Sinto alegria por todos os que se ausentaram terem feito parte do melhor do meu passado.
Alegro-me com a recordação dos cheiros, dos sons e de toda a azáfama da preparação que envolvia este dia: a confecção da comida, a escolha do repertório musical e a organização da casa, que passava por desmontar algumas divisões para apoiarem a cozinha e a sala de jantar, de modo a haver espaço e áreas distintas para todos comerem, conversarem e dançarem.
Alegro-me com a recordação da expectativa e ansiedade vividas enquanto via os convidados chegar, sentirem-se bem recebidos e, por isso, à vontade para passarem um bom bocado.
Alegro-me com a recordação do prazer sentido por todos que já no final da festa, mesmo cansados, ainda arranjavam forças para agradecer esta partilha com calorosos elogios, abraços beijos e apertos de mão.
Mas também sinto a tristeza pela saudade e pelo vazio deixado por os saber fisicamente inacessíveis e ausentes.
Entristeço-me pela falta que sinto do meu avô Pú que, embora não partilhasse laços de sangue comigo, com a minha irmã e os meus primos, tinha o maior orgulho no papel que teve na criação dos seus 6 netos, orgulho esse também por nós partilhado já que tivemos a oportunidade de o amar como o avô que verdadeiramente foi e ter a nossa infância devidamente documentada nos seus inúmeros registos fotográficos.

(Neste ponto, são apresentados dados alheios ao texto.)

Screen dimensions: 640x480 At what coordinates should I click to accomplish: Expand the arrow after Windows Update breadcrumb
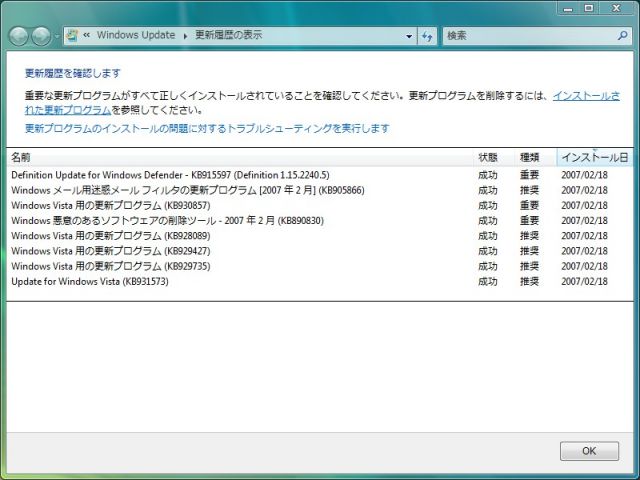click(185, 36)
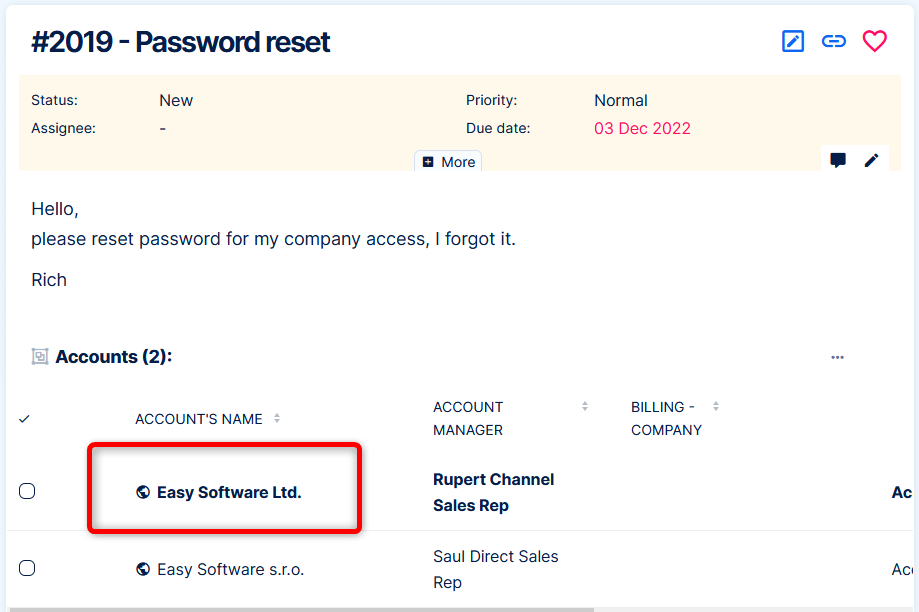Click globe icon beside Easy Software s.r.o.
919x612 pixels.
coord(143,569)
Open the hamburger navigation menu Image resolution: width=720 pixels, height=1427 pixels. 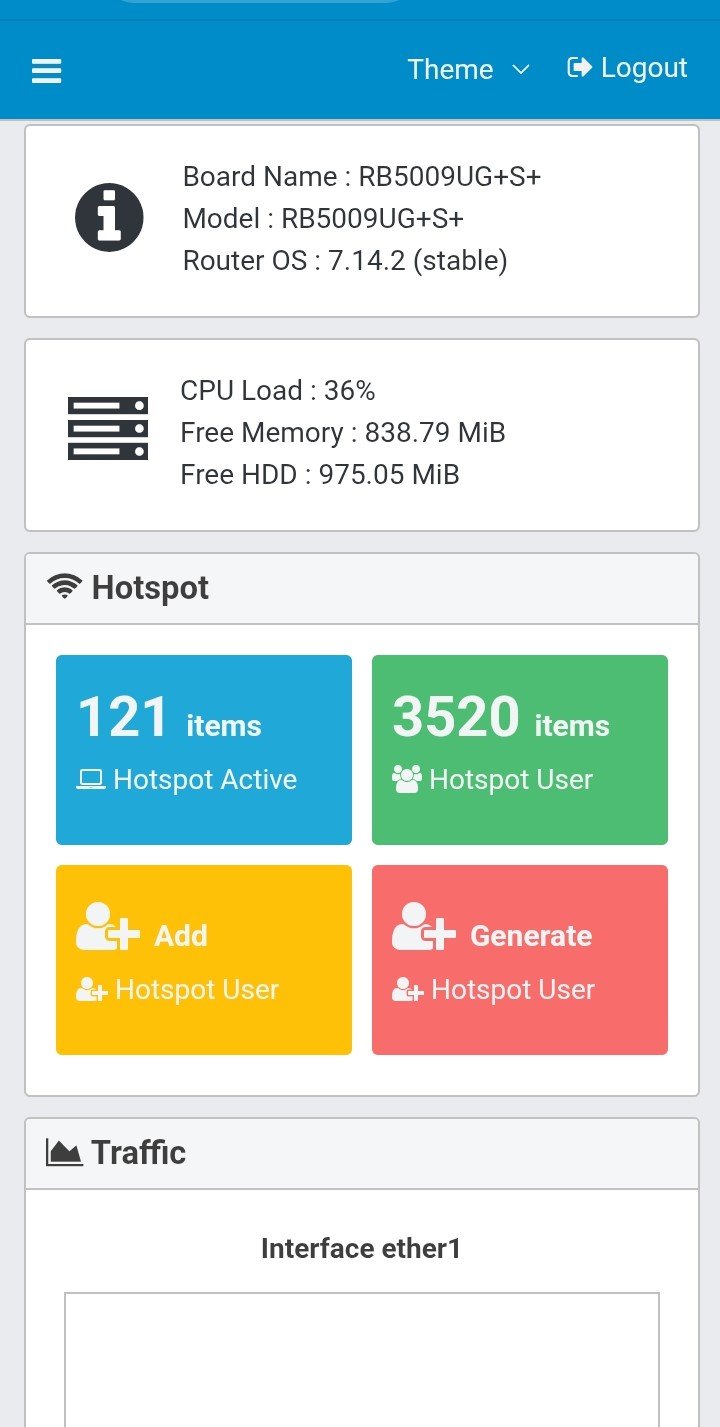(x=46, y=70)
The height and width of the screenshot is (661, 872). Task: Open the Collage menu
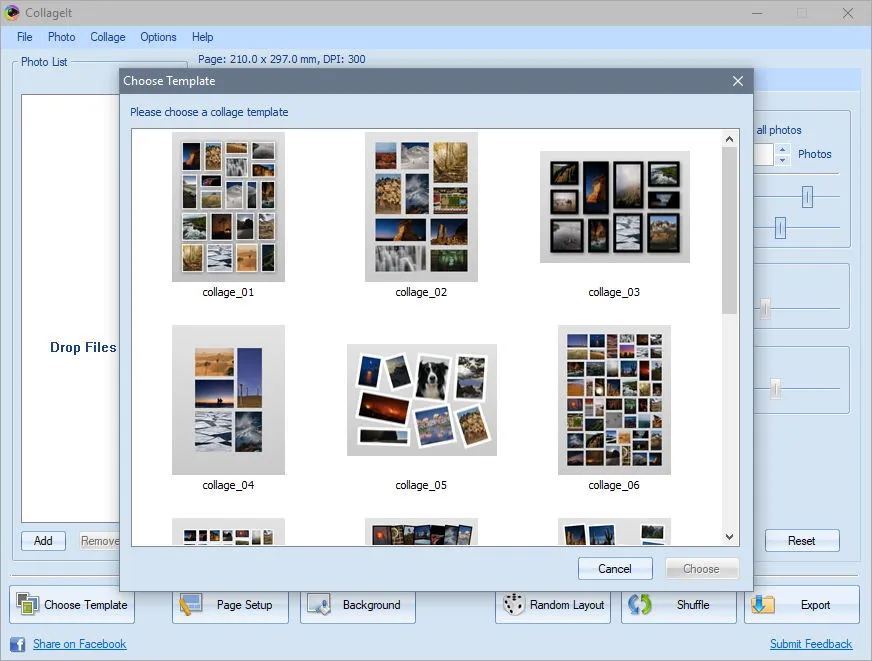point(108,37)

Entristeço-me pela falta que sinto da força e também do carinho da minha avó, que liderava a família com firmeza não deixando ninguém sair da linha, principalmente os netos e os 2 rapazes (filhos de amigas de infância) que acolheu e criou como seus filhos. A todos nós, sem excepção, ensinou a cuidar de uma casa. Aos rapazes a saberem respeitar e tratar como iguais as mulheres. Às raparigas a darem-se valor e a saberem que merecem o respeito de qualquer homem.
Entristeço-me pela falta que sinto da forma fácil como a minha tia L cativava-nos com a sua ligeireza em encarar a vida como uma viagem em que devemos partilhar o que de melhor temos e tentar tirar lições que permitam tornar positivos os espinhos que nos são apresentados.
Recordando-me das despedidas que tive de cada um, sinto sempre o coração apertado. Dizer adeus, sabendo-o definitivo dói.
Do meu avô Pú despedi-me na visita que lhe fiz no Lar, poucos dias depois de ele ter sido submetido a uma cirurgia simples, que tinha tudo para correr bem, mas não correu. Apesar do sorriso de orgulho que transpareceu nos seus olhos (um azul e outro cinza) quando me viu, notei que lhes faltou o brilho que costumavam passar quando expressavam este sentimento. No seu lugar estava a opacidade característica de quem já baixou os braços à vida. Em menos de uma semana, numa tarde de finais de Novembro de 1999, acabou por partir.
Da minha avó, apesar das visitas quase diárias que lhe fazia, a despedida foi bem mais cedo do que a data da sua partida, nos inícios de Dezembro de 1999. Infelizmente, o tal do Alzheimer obriga-nos sempre a perder em vida aqueles que amamos e que nunca pensámos que pudessem deixar de nos amar, devido a uma "simples" quebra no circuito que os liga à realidade.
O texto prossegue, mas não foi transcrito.